**Supplied records:**
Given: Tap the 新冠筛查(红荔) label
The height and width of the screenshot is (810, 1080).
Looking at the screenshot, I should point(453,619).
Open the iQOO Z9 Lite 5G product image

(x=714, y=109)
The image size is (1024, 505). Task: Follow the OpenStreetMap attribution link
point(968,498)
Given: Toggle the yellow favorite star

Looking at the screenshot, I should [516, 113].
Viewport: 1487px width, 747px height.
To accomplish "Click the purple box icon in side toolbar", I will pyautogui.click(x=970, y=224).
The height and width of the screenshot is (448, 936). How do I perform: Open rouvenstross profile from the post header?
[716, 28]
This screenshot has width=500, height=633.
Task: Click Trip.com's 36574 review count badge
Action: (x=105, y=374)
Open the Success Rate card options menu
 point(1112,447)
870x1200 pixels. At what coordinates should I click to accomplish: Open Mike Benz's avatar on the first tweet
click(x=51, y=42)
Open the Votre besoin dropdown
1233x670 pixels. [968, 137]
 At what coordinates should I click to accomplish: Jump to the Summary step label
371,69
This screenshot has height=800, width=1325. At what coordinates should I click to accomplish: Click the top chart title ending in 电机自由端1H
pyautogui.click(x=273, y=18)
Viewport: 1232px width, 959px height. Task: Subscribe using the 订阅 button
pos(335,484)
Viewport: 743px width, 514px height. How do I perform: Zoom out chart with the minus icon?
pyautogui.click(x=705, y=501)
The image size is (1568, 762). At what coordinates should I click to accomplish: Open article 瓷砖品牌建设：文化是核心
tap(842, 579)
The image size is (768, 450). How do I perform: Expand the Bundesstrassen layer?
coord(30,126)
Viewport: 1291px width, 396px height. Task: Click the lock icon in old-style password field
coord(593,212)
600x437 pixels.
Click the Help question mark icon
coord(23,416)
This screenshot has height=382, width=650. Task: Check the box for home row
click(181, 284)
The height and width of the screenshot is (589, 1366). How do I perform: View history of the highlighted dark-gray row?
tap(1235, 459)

**Your goal:**
The records need to be reproduced in their entirety, word for word.

**Solution to this task:**
Given: Tap the 新冠筛查(红荔) label
The height and width of the screenshot is (810, 1080).
Looking at the screenshot, I should point(453,619).
Open the iQOO Z9 Lite 5G product image

(x=714, y=109)
The image size is (1024, 505). Task: Follow the OpenStreetMap attribution link
point(968,498)
Given: Toggle the yellow favorite star

Looking at the screenshot, I should [516, 113].
Viewport: 1487px width, 747px height.
To accomplish "Click the purple box icon in side toolbar", I will pyautogui.click(x=970, y=224).
The height and width of the screenshot is (448, 936). How do I perform: Open rouvenstross profile from the post header?
[716, 28]
This screenshot has width=500, height=633.
Task: Click Trip.com's 36574 review count badge
Action: (x=105, y=374)
Open the Success Rate card options menu
 point(1112,447)
870x1200 pixels. At what coordinates should I click to accomplish: Open Mike Benz's avatar on the first tweet
click(x=51, y=42)
Open the Votre besoin dropdown
1233x670 pixels. [968, 137]
 At what coordinates should I click to accomplish: Jump to the Summary step label
371,69
This screenshot has height=800, width=1325. At what coordinates should I click to accomplish: Click the top chart title ending in 电机自由端1H
pyautogui.click(x=273, y=18)
Viewport: 1232px width, 959px height. Task: Subscribe using the 订阅 button
pos(335,484)
Viewport: 743px width, 514px height. How do I perform: Zoom out chart with the minus icon?
pyautogui.click(x=705, y=501)
The image size is (1568, 762). At what coordinates should I click to accomplish: Open article 瓷砖品牌建设：文化是核心
tap(842, 579)
The image size is (768, 450). How do I perform: Expand the Bundesstrassen layer?
coord(30,126)
Viewport: 1291px width, 396px height. Task: Click the lock icon in old-style password field
coord(593,212)
600x437 pixels.
Click the Help question mark icon
coord(23,416)
This screenshot has height=382, width=650. Task: Check the box for home row
click(181, 284)
The height and width of the screenshot is (589, 1366). How do I perform: View history of the highlighted dark-gray row?
tap(1235, 459)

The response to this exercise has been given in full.